La secretaria de Seguridad Nacional de EE.UU., Kristi Noem, ha expresado que la cooperación militar es necesaria para enfrentar el narcoterrorismo que afecta a la costa ecuatoriana. Sin embargo, esta propuesta ha encontrado una fuerte oposición por parte de la Confederación de Nacionalidades Indígenas del Ecuador (Conaie) y otros grupos de izquierda, quienes argumentan que la presencia militar estadounidense podría comprometer la soberanía del país y tener repercusiones negativas en la región.
La preocupación por la intervención militar se intensifica en un contexto donde Washington ha lanzado operaciones en el Caribe y el Pacífico para combatir el narcotráfico, lo que ha generado temores de que Ecuador se convierta en un campo de batalla en la lucha contra el crimen organizado. La reciente declaración del secretario de Guerra de EE.UU., Pete Hegseth, sobre la «Operación Lanza del Sur» ha añadido más tensión a la situación, ya que se considera una respuesta directa a la crisis de seguridad en América Latina.

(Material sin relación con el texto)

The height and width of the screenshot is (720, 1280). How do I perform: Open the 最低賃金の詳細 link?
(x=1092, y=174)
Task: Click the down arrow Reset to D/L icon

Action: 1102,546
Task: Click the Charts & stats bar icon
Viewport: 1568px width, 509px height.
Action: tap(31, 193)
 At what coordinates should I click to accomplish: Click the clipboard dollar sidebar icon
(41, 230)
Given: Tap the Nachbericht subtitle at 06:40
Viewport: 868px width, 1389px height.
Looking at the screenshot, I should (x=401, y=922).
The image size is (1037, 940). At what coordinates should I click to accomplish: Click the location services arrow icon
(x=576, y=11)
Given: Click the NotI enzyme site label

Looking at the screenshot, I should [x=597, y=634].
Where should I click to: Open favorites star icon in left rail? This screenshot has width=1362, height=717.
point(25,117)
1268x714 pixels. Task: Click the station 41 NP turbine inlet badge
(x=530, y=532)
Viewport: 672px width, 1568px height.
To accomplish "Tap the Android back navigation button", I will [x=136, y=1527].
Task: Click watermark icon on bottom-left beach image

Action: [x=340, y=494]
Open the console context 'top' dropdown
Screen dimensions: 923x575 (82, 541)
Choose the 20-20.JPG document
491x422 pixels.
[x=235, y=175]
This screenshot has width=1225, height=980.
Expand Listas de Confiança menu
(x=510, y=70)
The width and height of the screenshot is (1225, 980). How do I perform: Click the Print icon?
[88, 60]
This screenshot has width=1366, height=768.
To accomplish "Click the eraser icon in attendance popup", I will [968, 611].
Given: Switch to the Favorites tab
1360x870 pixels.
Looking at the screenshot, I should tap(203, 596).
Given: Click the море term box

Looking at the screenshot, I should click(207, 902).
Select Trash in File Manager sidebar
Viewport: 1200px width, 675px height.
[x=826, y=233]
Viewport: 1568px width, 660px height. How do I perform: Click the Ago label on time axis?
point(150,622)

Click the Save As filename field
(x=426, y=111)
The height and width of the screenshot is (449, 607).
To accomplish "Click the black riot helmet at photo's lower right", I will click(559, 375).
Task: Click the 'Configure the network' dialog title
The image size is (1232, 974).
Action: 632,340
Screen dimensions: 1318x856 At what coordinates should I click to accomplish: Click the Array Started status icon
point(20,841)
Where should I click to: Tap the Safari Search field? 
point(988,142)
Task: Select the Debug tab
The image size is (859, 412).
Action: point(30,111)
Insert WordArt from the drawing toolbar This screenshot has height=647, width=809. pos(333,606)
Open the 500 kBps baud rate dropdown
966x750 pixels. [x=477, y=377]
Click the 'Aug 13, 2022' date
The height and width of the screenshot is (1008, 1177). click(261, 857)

### Reformas Políticas y la Nueva Constitución
Además de la cuestión de las bases militares, el referendo incluye otras propuestas significativas que podrían cambiar el panorama político del país. Una de ellas es la creación de una nueva ley de partidos políticos que eliminaría el financiamiento público para las campañas electorales, permitiendo que las formaciones políticas solo reciban fondos de sus afiliados y simpatizantes. Esta medida busca reducir la influencia del dinero en la política, pero también plantea interrogantes sobre la viabilidad de los partidos más pequeños que podrían verse afectados por la falta de recursos.
Otra propuesta clave es la reducción del número de miembros de la Asamblea Nacional, que pasaría de 151 a 73. Esta medida es parte de un esfuerzo por hacer el sistema político más eficiente y menos burocrático, aunque también ha generado críticas sobre la representación y la diversidad en el parlamento.
La cuarta pregunta del referendo es quizás la más ambiciosa: la convocatoria a una Asamblea Constituyente que se encargue de redactar una nueva Constitución. Noboa ha argumentado que la actual Constitución es «reactiva» y que necesita ser reemplazada por un marco legal que permita un enfoque más proactivo en la gobernanza y la seguridad. Si el «sí» prevalece en esta consulta, el Consejo Nacional Electoral tendría 90 días para organizar elecciones para elegir a 80 asambleístas constituyentes, quienes tendrían un plazo de 180 días para redactar la nueva Carta Magna.
La nueva Constitución abordaría temas fundamentales como los derechos humanos, la organización del Estado, la economía, la justicia y el medio ambiente. Noboa ha vinculado la necesidad de una nueva Constitución con la crisis de seguridad que enfrenta el país, argumentando que una reforma constitucional le daría más herramientas para combatir el delito a gran escala.
En este contexto, el gobierno ha tomado medidas drásticas, como la construcción de una prisión de máxima seguridad, conocida como la Cárcel del Encuentro, inspirada en las políticas del presidente salvadoreño Nayib Bukele. Estas acciones han sido vistas con escepticismo por los defensores de los derechos humanos, quienes advierten sobre el riesgo de abusos y la falta de garantías para los derechos fundamentales en un entorno de creciente militarización.
El referendo del domingo no solo es un momento decisivo para el futuro político de Ecuador, sino que también refleja las tensiones más amplias en América Latina en torno a la seguridad, la soberanía y la influencia de Estados Unidos en la región. A medida que los ciudadanos se preparan para votar, el resultado de esta consulta podría tener implicaciones duraderas para la política ecuatoriana y su relación con el resto del continente.